Beginning with the line that holds "This screenshot has width=785, height=450." and ending with the last line below, please copy every line exactly, add nothing, and leave out the pictures.

┄┄┄┄┄┄┄┄┄┄

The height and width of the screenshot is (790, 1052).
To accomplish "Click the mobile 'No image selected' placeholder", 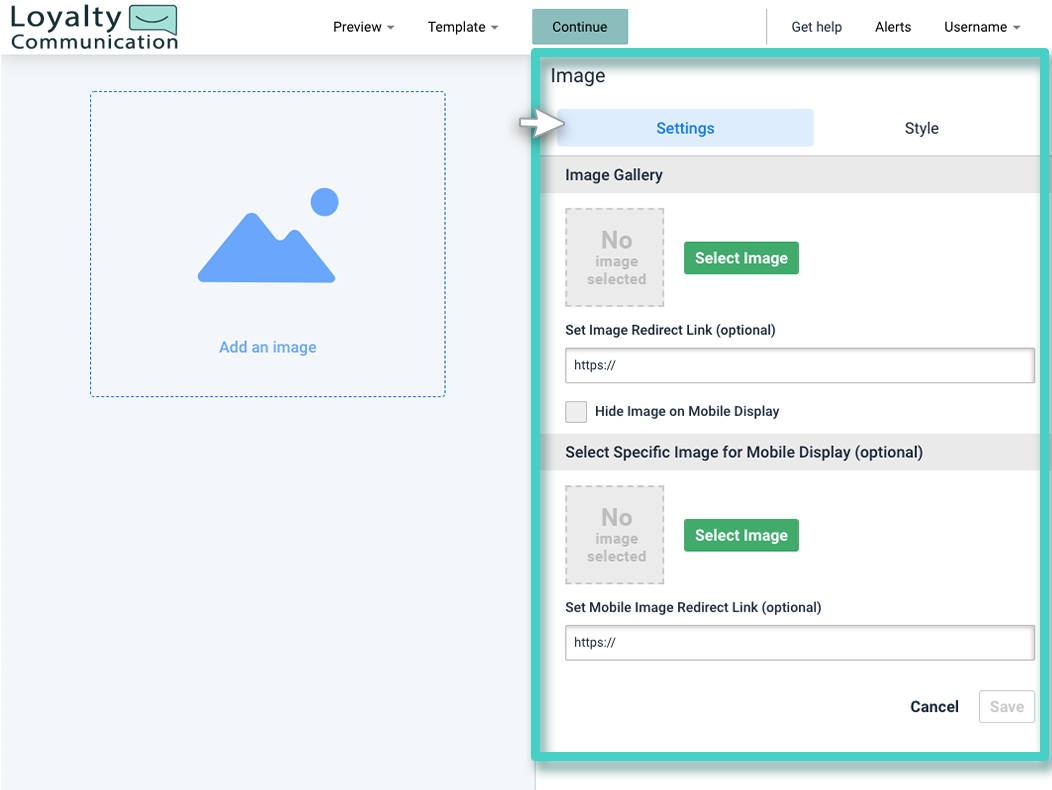I will click(x=614, y=534).
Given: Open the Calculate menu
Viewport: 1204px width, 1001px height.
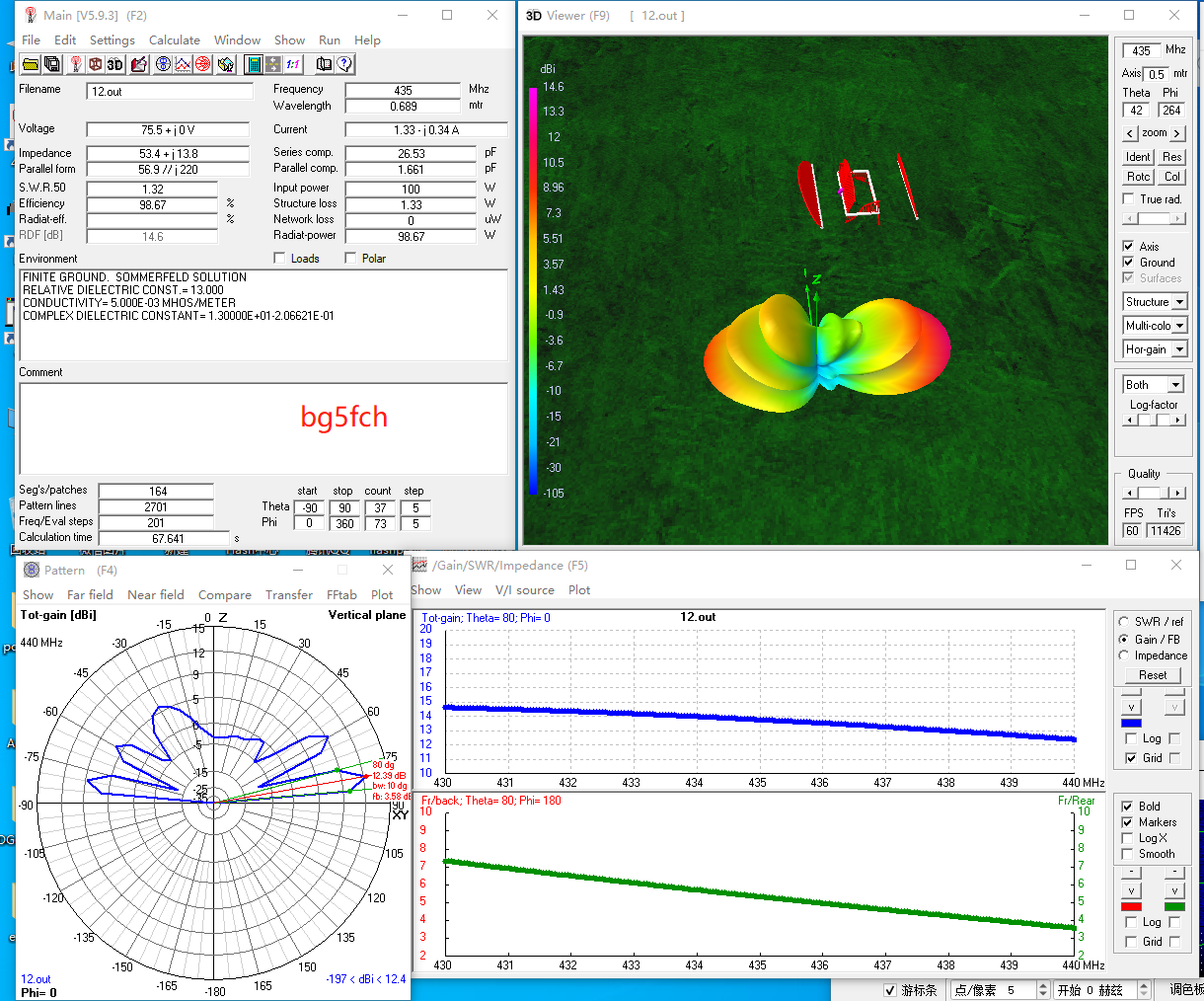Looking at the screenshot, I should (x=174, y=40).
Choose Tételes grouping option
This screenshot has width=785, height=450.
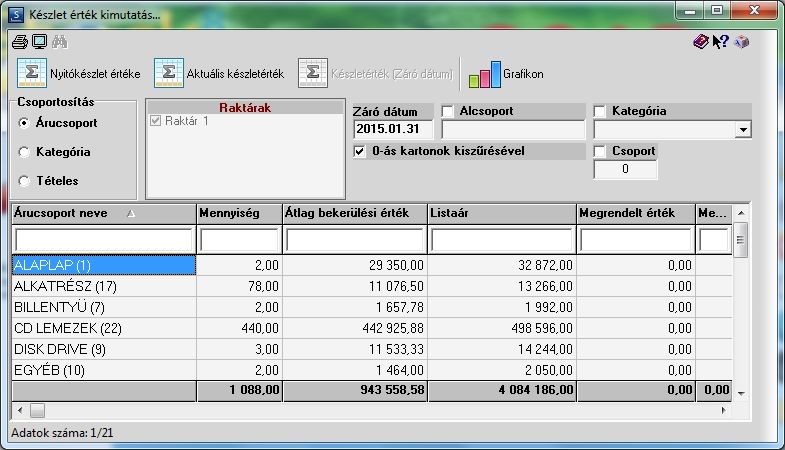tap(24, 181)
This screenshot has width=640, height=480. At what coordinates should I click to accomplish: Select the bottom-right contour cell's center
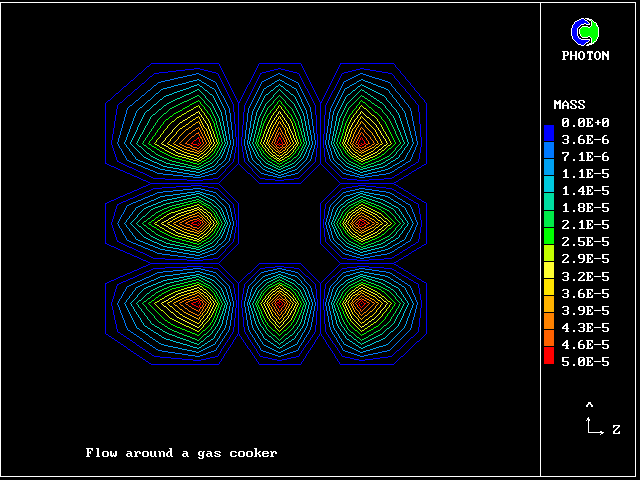coord(362,302)
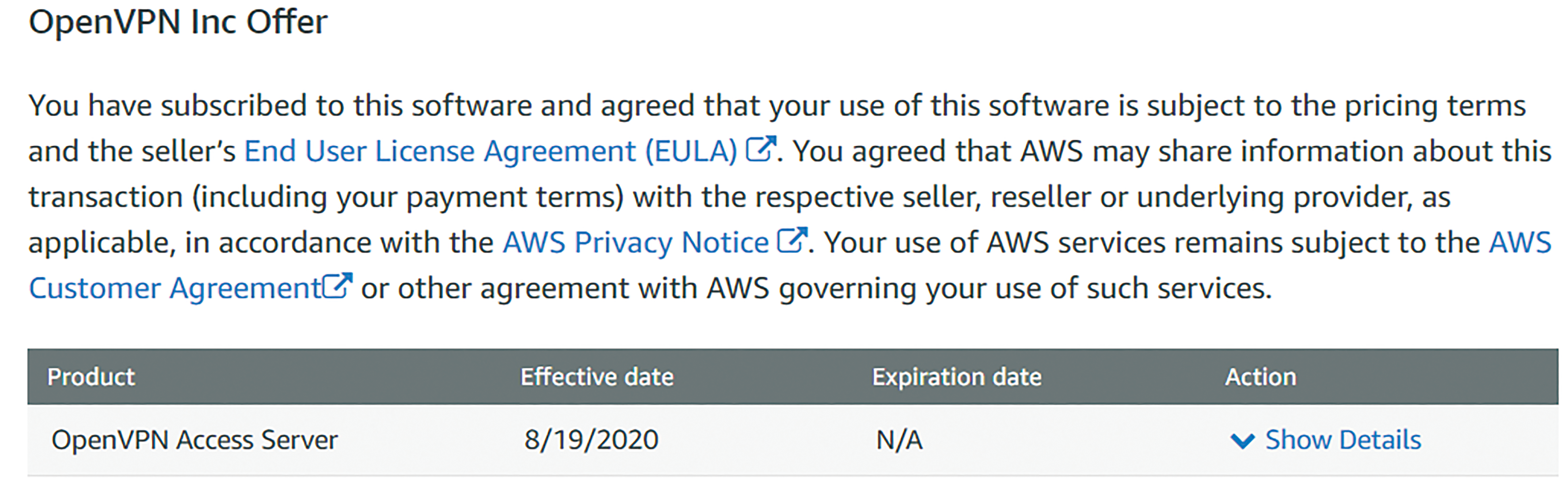
Task: Click the Customer Agreement link text
Action: 175,289
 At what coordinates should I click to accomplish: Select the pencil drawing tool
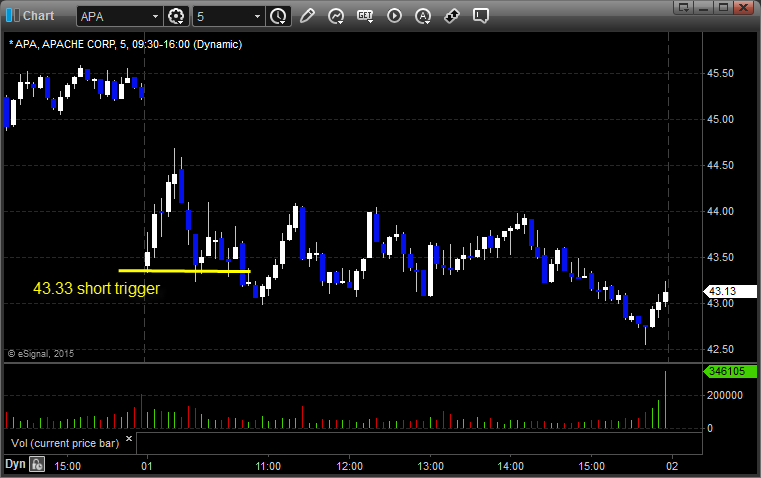[307, 16]
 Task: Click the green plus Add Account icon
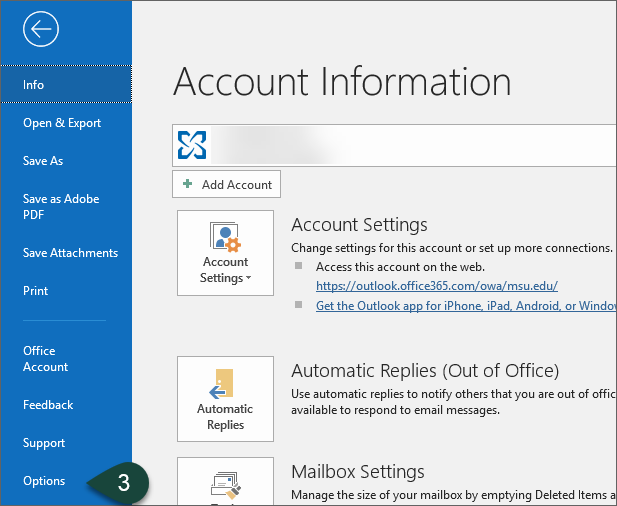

┄┄┄┄┄┄┄┄┄┄

▶ Answer space
This screenshot has width=785, height=450.
tap(24, 181)
This screenshot has width=640, height=480. At what coordinates should I click to accomplish: Select the bottom-right contour cell's center
coord(362,302)
Task: Click the Customer Agreement link text
Action: 175,289
 At what coordinates should I click to accomplish: Select the pencil drawing tool
[307, 16]
 Task: Click the green plus Add Account icon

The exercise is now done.